Guanaja…It’s SOO Pretty Here!

The waters surrounding our anchorage off of Graham’s Cay were beautifully clear.

Scott enjoyed many hours of exploring and snorkeling. By the way, the Aluminum Princess has recently been equipped with an oscillating fan (thank the Lord) and a rod holder…ain’t she fancy!

In the evenings, Scott would drop his fish light off of the swim platform, providing hours of entertainment for Howard. The fish were so intriguing, that he eventually ended up hanging down and swatting the water…I couldn’t watch.

We also took the Aluminum Princess over to Savannah Bight for a “drive by.” Sitting opposite Graham’s Cay, on mainland Guanaja, Savannah Bight is the larger of two main settlements on the island.

We all enjoyed the anchorage here, especially Howard. He spent much more time outside.

Unfortunately, due to stronger winds in the wrong direction, we were unable to anchor here this time around. A weather window appears to be opening early next week, for us to start our journey toward Panama, so this morning we raised anchor, said a second goodbye to El Bight and headed for Roatan.

Scott wants to repair the fridge while we are plugged in, as cooling the unit back down will take a decent amount of power. We’ll also do a final grocery run, to stock up on cold and frozen foods, since we’ll be back at 100%. Hopefully, there will be time to squeeze in an outing before we shove off.

In the meantime, here are some photos from our anchorage off of Graham’s Cay. If you like pretty water, click here.

And here are some Guanaja grocery photos that I forgot to include with Shopping Day, for those who are interested.

“Shells Sink, Dreams Float. Life’s Good On Our Boat!”

Graham’s Cay, Guanaja

Graham’s Cay sits just off of mainland Guanaja. The small private cay is owned by Graham Thompson, who purchased the property shortly after Hurricane Mitch devastated the island in 1998.

▶ [Items]:
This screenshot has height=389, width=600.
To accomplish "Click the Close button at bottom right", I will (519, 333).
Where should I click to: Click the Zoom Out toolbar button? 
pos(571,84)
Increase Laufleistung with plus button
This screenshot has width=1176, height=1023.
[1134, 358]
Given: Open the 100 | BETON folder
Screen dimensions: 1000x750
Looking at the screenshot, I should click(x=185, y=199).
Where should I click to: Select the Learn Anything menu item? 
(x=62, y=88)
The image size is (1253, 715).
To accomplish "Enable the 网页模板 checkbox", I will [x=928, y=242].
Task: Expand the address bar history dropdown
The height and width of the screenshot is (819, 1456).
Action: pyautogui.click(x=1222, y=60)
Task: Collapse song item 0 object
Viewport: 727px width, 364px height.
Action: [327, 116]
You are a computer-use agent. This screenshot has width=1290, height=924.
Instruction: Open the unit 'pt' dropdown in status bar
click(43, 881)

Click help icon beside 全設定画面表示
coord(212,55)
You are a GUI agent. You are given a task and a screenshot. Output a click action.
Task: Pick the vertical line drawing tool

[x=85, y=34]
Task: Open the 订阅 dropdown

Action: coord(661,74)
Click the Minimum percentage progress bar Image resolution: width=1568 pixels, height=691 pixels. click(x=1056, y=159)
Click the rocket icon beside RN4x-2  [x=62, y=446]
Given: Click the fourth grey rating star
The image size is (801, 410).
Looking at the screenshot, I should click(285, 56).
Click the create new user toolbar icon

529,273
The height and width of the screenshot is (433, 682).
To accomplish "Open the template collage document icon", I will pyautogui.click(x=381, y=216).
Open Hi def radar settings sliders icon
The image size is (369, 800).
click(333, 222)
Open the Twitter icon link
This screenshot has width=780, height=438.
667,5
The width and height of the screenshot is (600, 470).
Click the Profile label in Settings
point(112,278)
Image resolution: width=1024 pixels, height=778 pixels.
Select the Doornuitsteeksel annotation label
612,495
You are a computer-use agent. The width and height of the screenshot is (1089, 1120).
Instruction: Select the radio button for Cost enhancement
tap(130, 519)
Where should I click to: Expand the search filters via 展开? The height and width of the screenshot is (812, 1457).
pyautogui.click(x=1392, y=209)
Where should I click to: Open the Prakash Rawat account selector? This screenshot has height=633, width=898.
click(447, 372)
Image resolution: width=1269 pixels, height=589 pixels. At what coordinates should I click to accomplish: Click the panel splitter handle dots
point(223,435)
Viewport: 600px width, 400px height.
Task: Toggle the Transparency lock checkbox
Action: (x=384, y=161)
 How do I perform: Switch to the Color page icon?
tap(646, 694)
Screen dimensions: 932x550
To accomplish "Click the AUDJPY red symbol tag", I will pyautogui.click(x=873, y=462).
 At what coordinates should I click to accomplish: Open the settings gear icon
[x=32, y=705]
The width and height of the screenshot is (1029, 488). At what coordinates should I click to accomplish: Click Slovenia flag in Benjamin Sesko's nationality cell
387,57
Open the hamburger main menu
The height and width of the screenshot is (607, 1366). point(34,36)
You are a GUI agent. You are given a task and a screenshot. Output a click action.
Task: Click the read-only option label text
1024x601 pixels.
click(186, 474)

▶ [Set task A]: Retype the part of the Guanaja blog post between "Scott wants to" and "we shove off.", inclusive.
▶ [Set task B]: Convert the lines of the listing between the lines holding "You are a computer-use agent. The" and "click(447, 372)", inclusive, into a numbered list, leaving out any blank lines.

▶ [Complete response A]:
Scott wants to repair the fridge while we are plugged in, as cooling the unit back down will take a decent amount of power. We’ll also do a final grocery run, to stock up on cold and frozen foods, since we’ll be back at 100%. Hopefully, there will be time to squeeze in an outing before we shove off.

▶ [Complete response B]:
1. You are a computer-use agent. The width and height of the screenshot is (1089, 1120).
2. Instruction: Select the radio button for Cost enhancement
3. tap(130, 519)
4. Where should I click to: Expand the search filters via 展开? The height and width of the screenshot is (812, 1457).
5. pyautogui.click(x=1392, y=209)
6. Where should I click to: Open the Prakash Rawat account selector? This screenshot has height=633, width=898.
7. click(447, 372)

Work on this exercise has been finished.